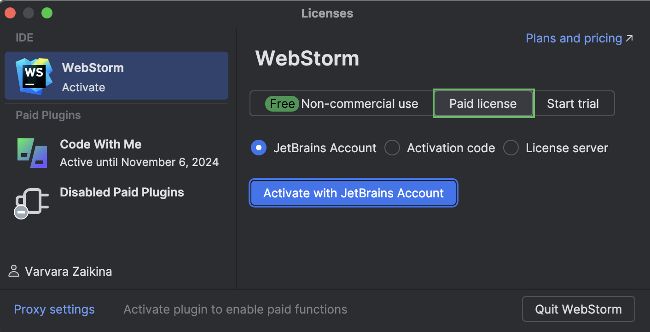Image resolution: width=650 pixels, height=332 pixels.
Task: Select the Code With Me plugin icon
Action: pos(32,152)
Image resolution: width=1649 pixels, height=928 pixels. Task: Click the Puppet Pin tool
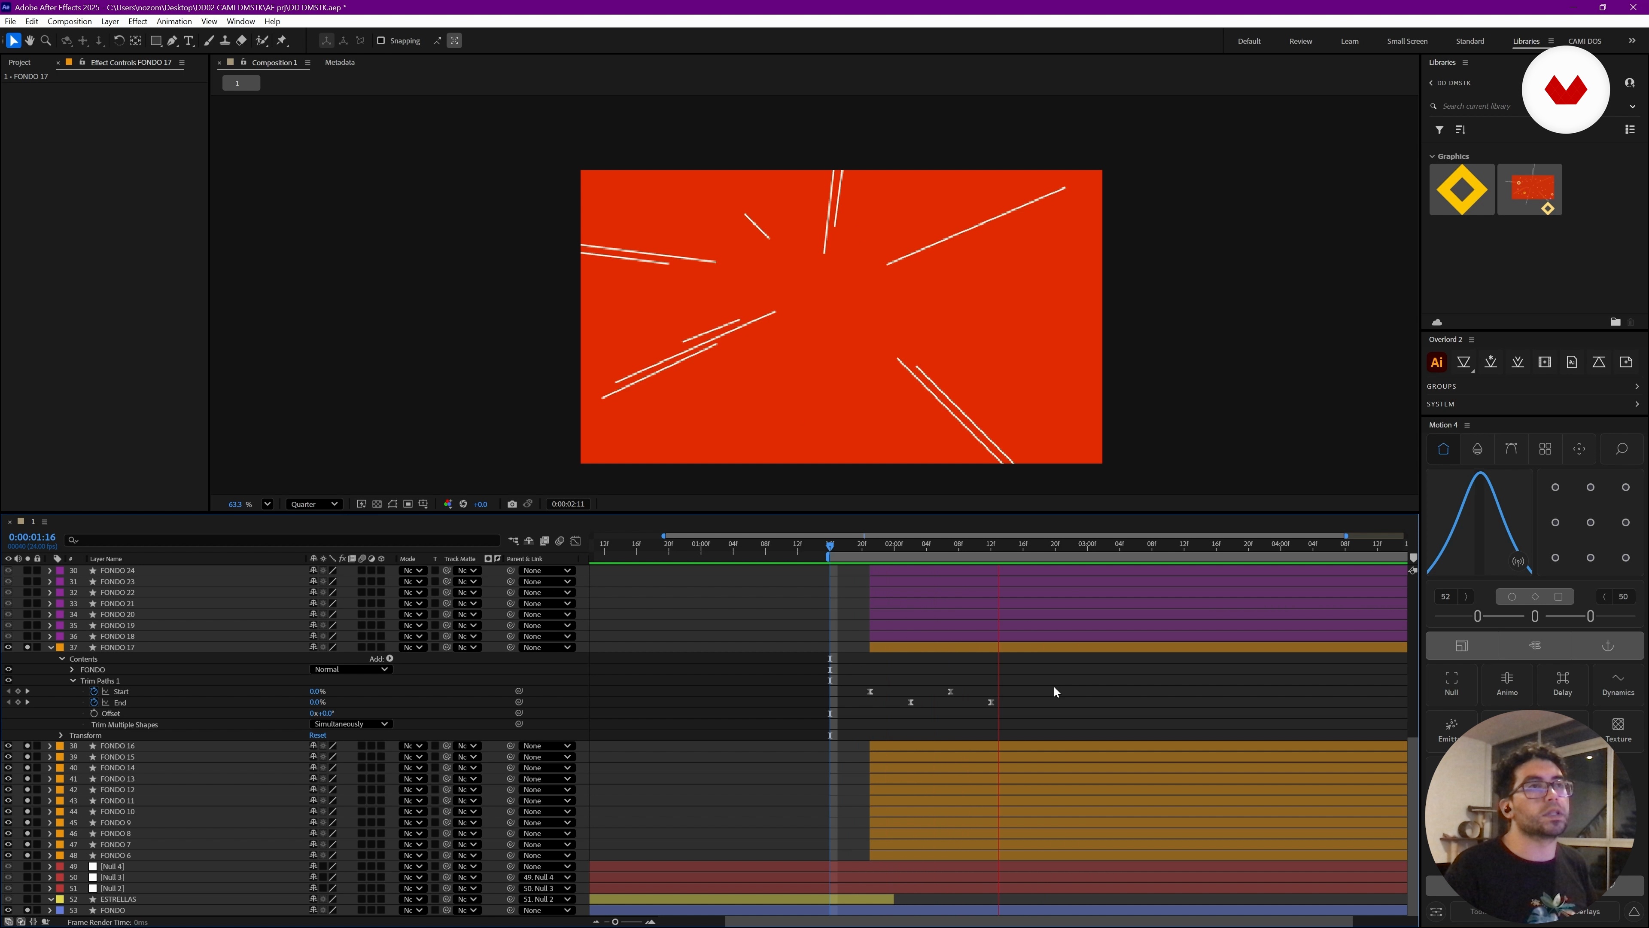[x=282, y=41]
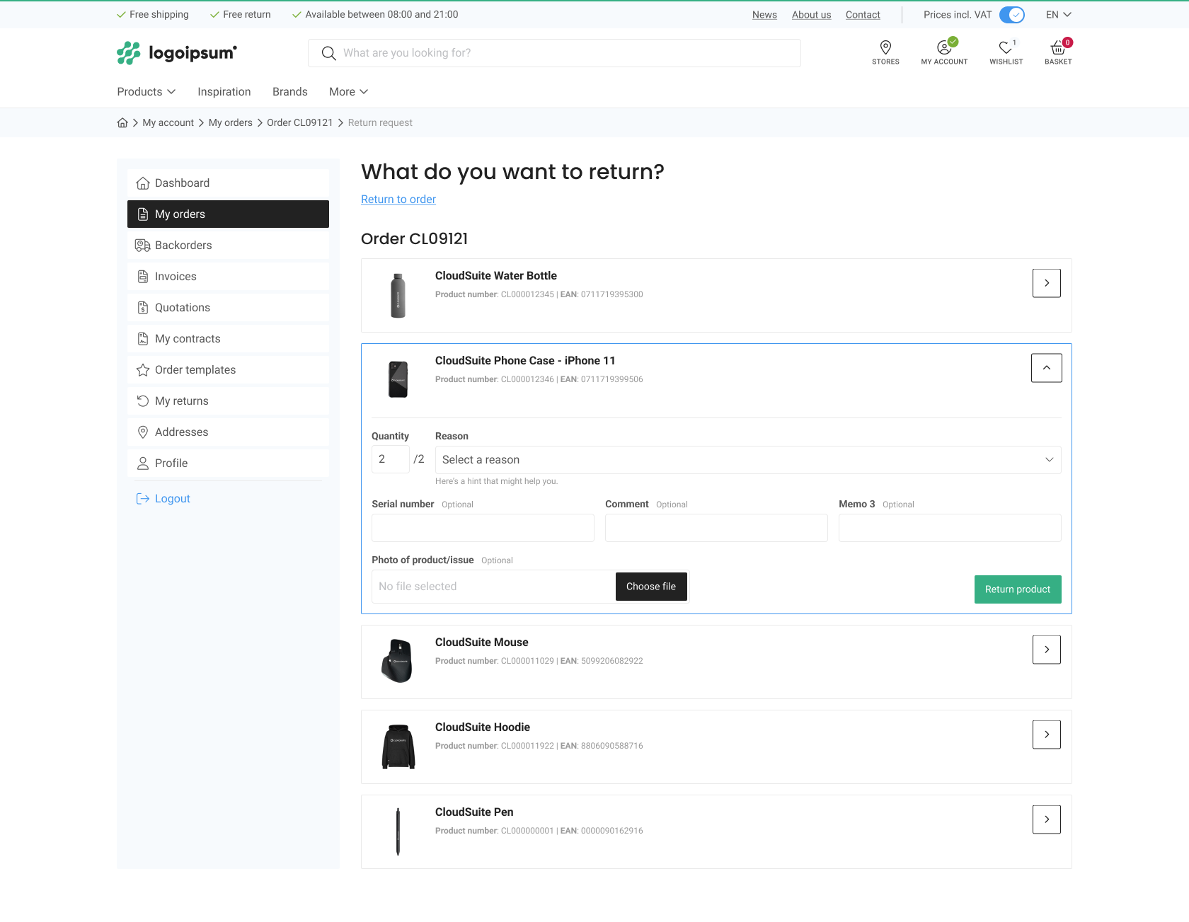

---+---

**TO BE DONE**
Write out every line of text in the records above word for word, and leave the pictures out.

**FULL RESPONSE**
Image resolution: width=650 pixels, height=332 pixels.
Task: Select the Code With Me plugin icon
Action: pos(32,152)
Image resolution: width=1649 pixels, height=928 pixels. Task: Click the Puppet Pin tool
[x=282, y=41]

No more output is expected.